There are all kinds of different legal rights owing to differences in copyright law, contract law, court cases, the medium in question, etc. such that even if one rights holder gave out worldwide distribution rights, inevitably some local difference will require geofencing.

Example: a famous {musician, artist, author, etc.} dies. His heirs dispute who owns the rights to his work.

Courts in Country A give Heir A exclusive rights, but Country B gives Heir B those same rights. Other countries give both of them part ownership.

Worse, a backup drummer / ghostwriter / etc. gets some rights by law in Country C due to a quirk in their local laws.

Now a hypothetical Netflix has to negotiate with different parties in different countries.

This is a mess all on its own.

Add on decades of trading around rights on a per-country basis (or even per time period, per medium, etc.) as part of deals, and it's intractable.

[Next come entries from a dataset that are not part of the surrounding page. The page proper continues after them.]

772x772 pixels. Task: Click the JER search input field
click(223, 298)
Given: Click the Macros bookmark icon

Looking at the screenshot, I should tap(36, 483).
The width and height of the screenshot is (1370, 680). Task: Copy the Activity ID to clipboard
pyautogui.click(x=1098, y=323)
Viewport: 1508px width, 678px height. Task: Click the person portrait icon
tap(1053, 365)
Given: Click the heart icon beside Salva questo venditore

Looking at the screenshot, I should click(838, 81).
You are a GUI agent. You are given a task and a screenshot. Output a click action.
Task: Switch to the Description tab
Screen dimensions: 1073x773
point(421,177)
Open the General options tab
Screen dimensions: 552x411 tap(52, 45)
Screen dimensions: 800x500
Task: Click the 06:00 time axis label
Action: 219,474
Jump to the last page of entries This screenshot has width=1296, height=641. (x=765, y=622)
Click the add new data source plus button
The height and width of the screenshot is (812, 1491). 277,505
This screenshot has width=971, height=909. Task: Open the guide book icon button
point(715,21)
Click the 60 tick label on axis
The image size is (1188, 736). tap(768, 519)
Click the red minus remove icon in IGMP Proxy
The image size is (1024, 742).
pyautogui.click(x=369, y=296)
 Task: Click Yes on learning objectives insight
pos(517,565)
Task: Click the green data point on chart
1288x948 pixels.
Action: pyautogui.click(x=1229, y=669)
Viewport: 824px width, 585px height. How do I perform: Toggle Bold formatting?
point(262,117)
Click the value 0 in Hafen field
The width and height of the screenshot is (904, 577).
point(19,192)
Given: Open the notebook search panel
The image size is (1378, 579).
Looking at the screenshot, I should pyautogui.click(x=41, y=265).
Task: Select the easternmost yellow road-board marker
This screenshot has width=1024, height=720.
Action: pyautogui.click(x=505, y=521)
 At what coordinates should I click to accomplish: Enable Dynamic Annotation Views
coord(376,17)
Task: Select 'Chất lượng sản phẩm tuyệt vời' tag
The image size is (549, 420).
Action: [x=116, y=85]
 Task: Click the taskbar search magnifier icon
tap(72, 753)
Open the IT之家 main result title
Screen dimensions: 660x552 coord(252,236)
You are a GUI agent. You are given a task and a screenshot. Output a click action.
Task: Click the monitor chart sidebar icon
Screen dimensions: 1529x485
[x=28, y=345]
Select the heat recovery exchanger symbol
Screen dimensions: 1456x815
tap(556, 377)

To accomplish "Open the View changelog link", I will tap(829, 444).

At one point I worked on software to record this kind of thing. It certainly was eye opening, to say the least. Needing to capture legal disputes was an important feature...


Well yeah, but you can't claim piracy-related losses, if people in those regions are unable to buy the stuff you're not selling to them.


The Internet is too global/ubiquitous (except in evil shitty countries like North Korea, China) to make dividing content availability by region realistic in the long run.


Given the amount of money and effort going into these constraints today, one must concede that simply isn't true. There will always be an effort to constrain distribution of media because that is how the moguls keep rich.


It didn't work for DVD regions, so why on earth should it work for geo IP's???

The mind boggles!


Imagine an immaculately-formatted legal brief, complete with citations, that consists entirely of the phrase "fuck you" repeated indefinitely.

That's all the reasoning they need.


Offer a mail-order service for a billion dollars! Then, you're losing a billion dollars for every download.


Issue is that geofencing sometimes a direct results of different laws in different countries.


Well, Bobby should have thought of that before he so nastily stole from a massive corporation! Why would it be their fault, they didn't want Bobby to watch the movie, because let's face it, Bobby's a bit of an ass.


It is always amusing to see free marketeers complaining about getting free marketed.


Just like the fact that Hollywood got its start because the film studios moved out west to get out of the reach of Edison's lawyers when it came to his patents on film technology.

It's hypocritical turtles all the way down.


The hunted becomes the hunter. The victim becomes the oppressor. The hero lives long enough to see themselves turn into a villain. Etc.


A transferable monopoly given to artists as a reward for their creation is very capitalist, but I'm not sure you could call that "free market".